Thursday, July 20, 2006

Bluebird Cove 10: Letting Go Of River Trails

My heart was broken and I knew I had to detach myself from the project, but there was still so much to be done. The house had just been framed up and most of the detailed work was yet to be done. We had informed the builder we would not be moving in and since he was discouraged about the whole project, it was agreed that we would take over the sub-contracting and finish the project ourselves. He was kind enough to provide us with some names of people to work with.

We had this huge task before us with no rewards on the horizon for accomplishing it. The property was an hour away so any time we had to meet somebody there, it was two hours just for driving. It was going to be a long road to get this out of our faces and I was not of much help. I visited the place after all the distruction and at that point decided that I couldn't live there. Randal had no objections since the home had changed so much from what we had designed.

Randal managed the project as best he could while we both kept working at our business. A lot of that time period is foggy to me now. I was so saddened by the event and I knew it would not be easy to begin again after the horror of what happened at River Trails. It had taken a year and a half to find the land and over a year to build the house. It only took four months to sell it and the buyer was a young musician who was soon to have a bride. He would use the porch to write music and got our permission to use it even before we closed. There was some comfort that the beauty and views and the home would be used to create music.

I concentrated my energies on developing Bluebird Cove and we had more and more neighbors moving in nearby so we began to sink some roots into Lake Monticello, but they seemed to be shallow roots for both of us.
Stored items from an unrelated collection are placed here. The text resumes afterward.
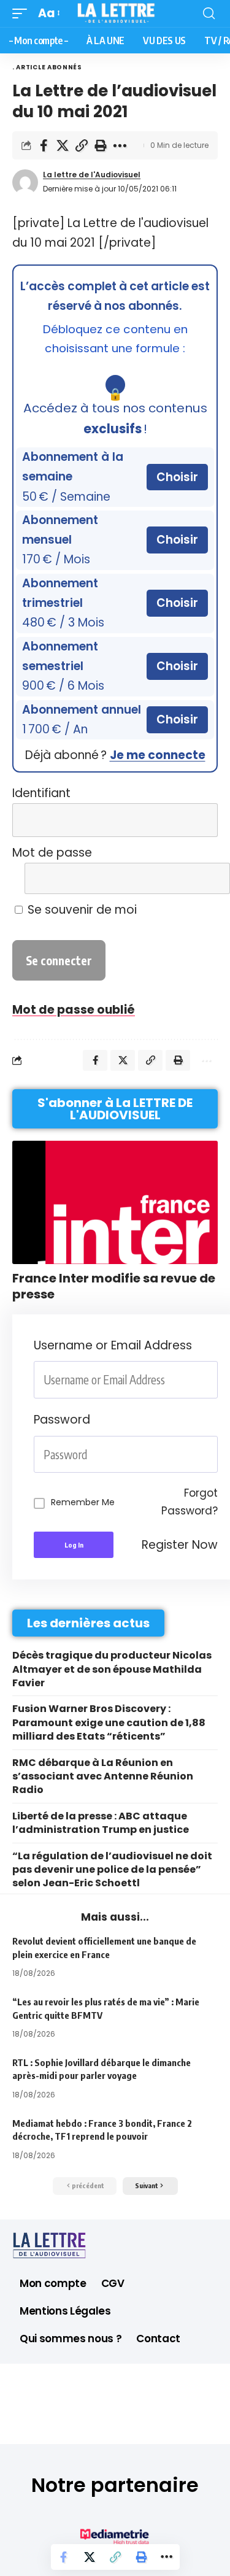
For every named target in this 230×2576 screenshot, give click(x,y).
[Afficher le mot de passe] (201, 878)
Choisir (177, 477)
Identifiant (41, 793)
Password (62, 1419)
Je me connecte (157, 755)
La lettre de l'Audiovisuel (91, 174)
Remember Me (83, 1502)
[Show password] (214, 1454)
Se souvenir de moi (81, 909)
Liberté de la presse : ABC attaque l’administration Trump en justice (100, 1823)
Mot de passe (52, 852)
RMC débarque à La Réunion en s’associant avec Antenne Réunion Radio (102, 1776)
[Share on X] (62, 145)
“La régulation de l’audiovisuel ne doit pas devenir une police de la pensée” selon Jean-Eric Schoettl (112, 1870)
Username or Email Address (113, 1345)
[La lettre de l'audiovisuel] (115, 13)
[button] (22, 13)
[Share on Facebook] (43, 145)
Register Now (180, 1545)
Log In (73, 1545)
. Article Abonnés (47, 67)
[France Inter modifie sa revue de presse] (115, 1202)
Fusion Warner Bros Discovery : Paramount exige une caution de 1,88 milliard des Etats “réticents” (108, 1722)
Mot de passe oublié (73, 1009)
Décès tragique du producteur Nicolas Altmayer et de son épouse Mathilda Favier (112, 1669)
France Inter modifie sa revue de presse (113, 1286)
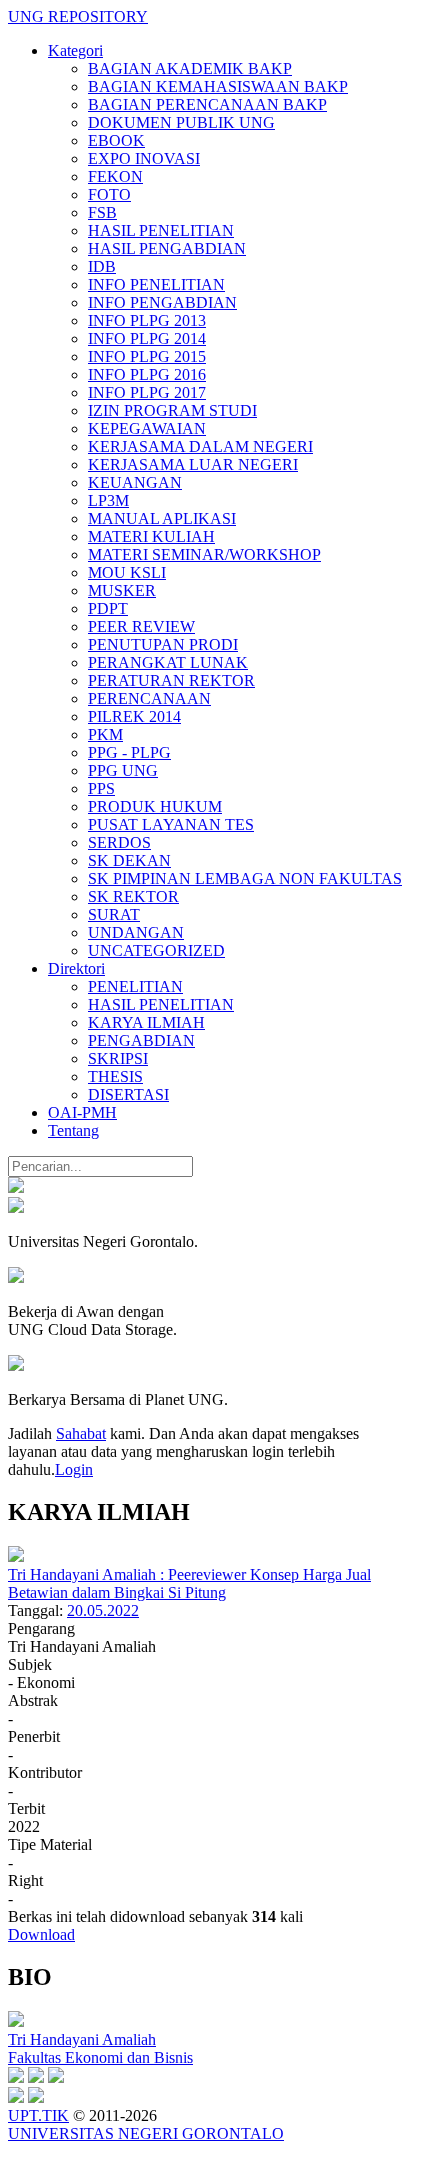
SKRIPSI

Within my heart was the longing for what had slipped through our hands. I became addicted to the real estate magazines hoping each week to find the place that we had moved to Virginia for, but never to find it ..... and possibly never to really know what it would look like.

They had cleared some of the woods behind us to build on to the shopping center. We could now see bright lights in the windows at night during the six months of the year we were without leaves on the trees. The parking lot noise with trucks and loud music from cars wasn't the only thing that bothered us. The bright stars and dark skies were no longer the same since light pollution had affected our views.
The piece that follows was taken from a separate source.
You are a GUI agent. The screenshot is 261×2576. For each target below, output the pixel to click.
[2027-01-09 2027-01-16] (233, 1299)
Our minds have been blurred by all these circumstances and the special friends we've made here, and the difference we are making for wildlife at least on our one acre of land. We were totally confused on what to do about our original dream that propelled us from Alabama to Virginia.

In the interim, we had battled a development that was to go in nearby behind us on most of that 40 acres of woods. The guy developing it was the same one who said it would never be developed. Matter of fact, he already had plans and various approvals for it before he even told the people buying his homes on this street that it would never be developed. That got our neighborhood together to try to fight the project with many meetings at the courthouse and after many months, Nahor Village was approved for retirement homes and buildings along with an assisted living center.

The project broke ground a few months ago and we are now entertained with the beep-beep of the equipment and the horrible sounds of trees falling to the ground. Since it's along a main highway, there is nothing keeping them from beginning at 6 AM, so there is little solace available on our porches these days.

We are blessed that there are two pieces of land, each under seven acres, behind us that is between us and Nahor Village. The one piece comes up to the rear of our neighbor's house and has a home on it. The other lot comes to the rear of our home and it's for sale. Since it's long and narrow and is zoned agricultural, it hasn't sold in the year that the sign has been on it. Of course, we are so grateful, but we can't help but wonder how long that will remain without development.

The lessons I'm learning at Bluebird Cove are many and if you have been a subscriber to "A Healing Moment" that I write, you will know that God has taught us much as we choose to follow Him and set our hearts on things above that are lasting and not on what will all burn up in the end.

God is faithful and all of these events have taught me that we have a choice to choose peace and joy in the Lord, or restless discontentment in the world. I have slipped into ruts now and then as I choose to not let my joy be determined by where I live .... but God is always there if I choose to focus and meditate on His Word and remind myself that where I live is not who I am and it's not the priority of my life. God promises to guide us.

We have continued to develop more and more habitat and gardening has been a great solace to me as I see the character and beauty of our Lord in His Creation. The more attached to Bluebird Cove, this one acre of land, that I become, the harder it is for me to actually consider leaving..... but there is still something within me that says, "This isn't forever."